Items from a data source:

____

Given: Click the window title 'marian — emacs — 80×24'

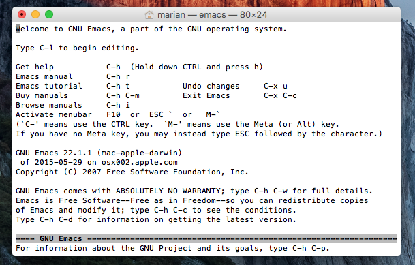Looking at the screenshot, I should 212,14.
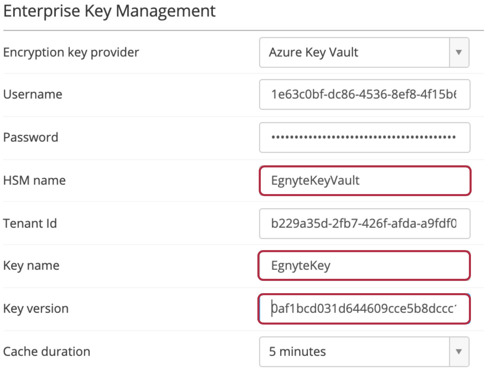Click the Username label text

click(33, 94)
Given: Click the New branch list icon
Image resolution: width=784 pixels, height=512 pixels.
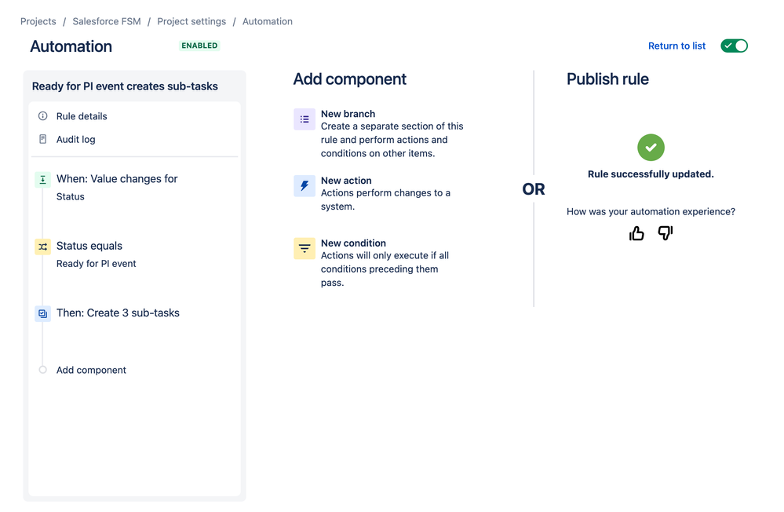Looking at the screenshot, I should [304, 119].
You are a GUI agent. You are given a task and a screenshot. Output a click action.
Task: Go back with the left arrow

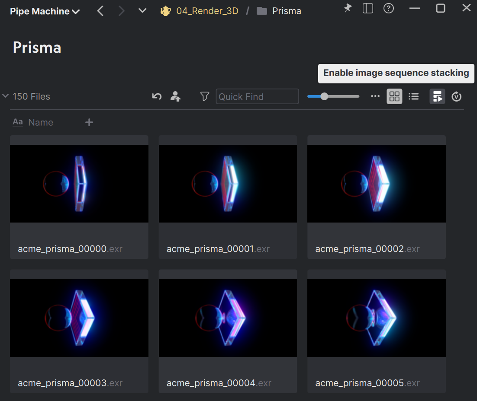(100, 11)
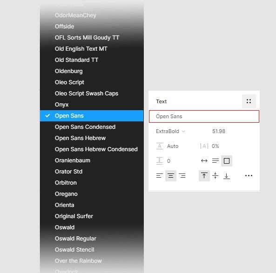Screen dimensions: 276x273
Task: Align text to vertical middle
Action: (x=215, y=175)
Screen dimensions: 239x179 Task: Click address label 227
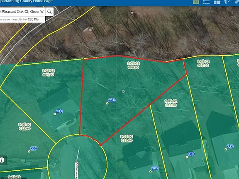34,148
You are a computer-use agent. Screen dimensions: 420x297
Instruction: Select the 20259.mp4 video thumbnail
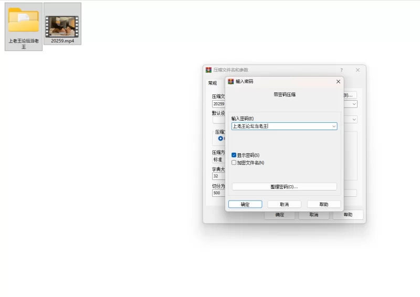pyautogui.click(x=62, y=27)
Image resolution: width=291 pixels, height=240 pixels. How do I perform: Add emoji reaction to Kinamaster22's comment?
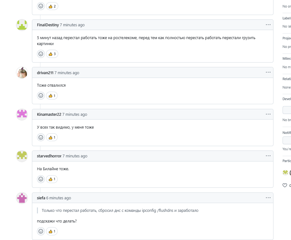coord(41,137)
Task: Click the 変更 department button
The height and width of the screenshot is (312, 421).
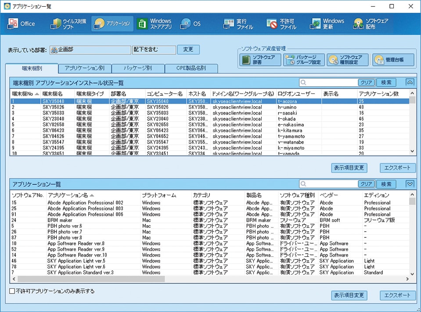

____

Task goal: Every line above should be repeated exactly; pictures stay out of the copy.

Written solution:
Given: Click the window title 'marian — emacs — 80×24'

Looking at the screenshot, I should 212,14.
Click the Username label text

click(33, 94)
Given: Click the New branch list icon
Image resolution: width=784 pixels, height=512 pixels.
Looking at the screenshot, I should [304, 119].
You are a GUI agent. You are given a task and a screenshot. Output a click action.
Task: Go back with the left arrow

(100, 11)
Screen dimensions: 276x273
Task: Align text to vertical middle
Action: (x=215, y=175)
Screen dimensions: 239x179 Task: Click address label 227
34,148
You are a computer-use agent. Screen dimensions: 420x297
Instruction: Select the 20259.mp4 video thumbnail
pyautogui.click(x=62, y=27)
Image resolution: width=291 pixels, height=240 pixels. How do I perform: Add emoji reaction to Kinamaster22's comment?
coord(41,137)
Task: Click the 変更 department button
The height and width of the screenshot is (312, 421).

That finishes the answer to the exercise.